La mort d’un souverain peut-elle être une bonne nouvelle ? C’est peut-être le cas pour Aliénor d'Aquitaine. Henri II d’Angleterre retenait son épouse en captivité depuis de longues années, après une sombre histoire de révolte (les souverains sont susceptibles). Quand il meurt en 1189, Aliénor est libérée, après seize ans, par la décision de leur fils Richard, ce Cœur de Lion qui bat d’amour pour sa maman. Elle ne le sait pas encore, mais il lui reste 15 ans à vivre ; ce dont elle est certaine, c’est qu’il lui reste beaucoup de choses à réaliser.

Une veuve à la tête de l’empire Plantagenêt ?

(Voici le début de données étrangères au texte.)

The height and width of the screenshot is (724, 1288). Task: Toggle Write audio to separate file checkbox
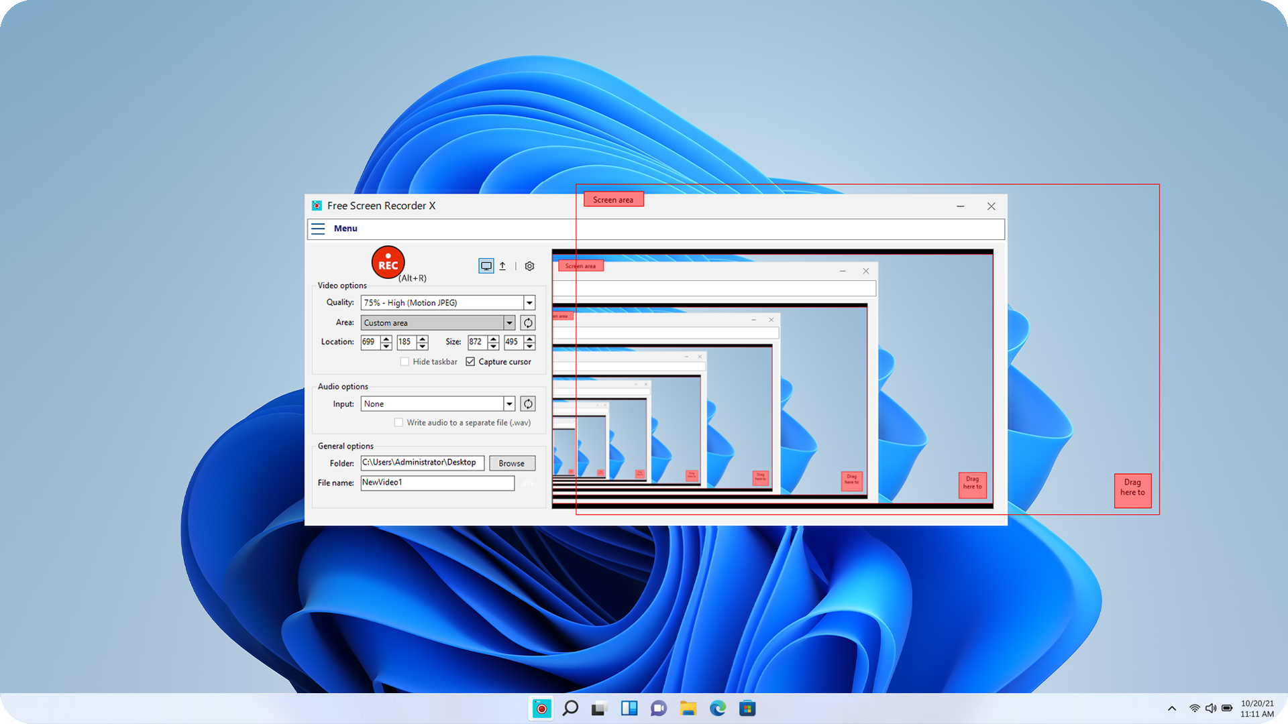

Retenue en captivité suite à une série d’intrigues contre son époux, le roi d’Angleterre Henri II, Aliénor d’Aquitaine est libérée en 1189, à la mort du souverain. Cette libération inaugure pour la veuve de 65 ans une période d’intense activité politique, où elle a l’occasion d’exercer un pouvoir d’une étendue assez inédite pour une femme du 12e siècle. "Aliénor apparaît comme la garante de la continuité", explique l'historien Fabien Paquet. "Elle parvient à imposer (son fils) Richard Cœur de Lion, qui apparaît comme le candidat le plus solide, et elle l'accompagne dans ses premiers moments pour solidifier l'œuvre administrative et globale de son père, fondée sur la pacification de la société, le contrôle de l'aristocratie, etc." Selon l'historien, Aliénor d'Aquitaine reprend goût à ce pouvoir d'action et s'affirme politiquement.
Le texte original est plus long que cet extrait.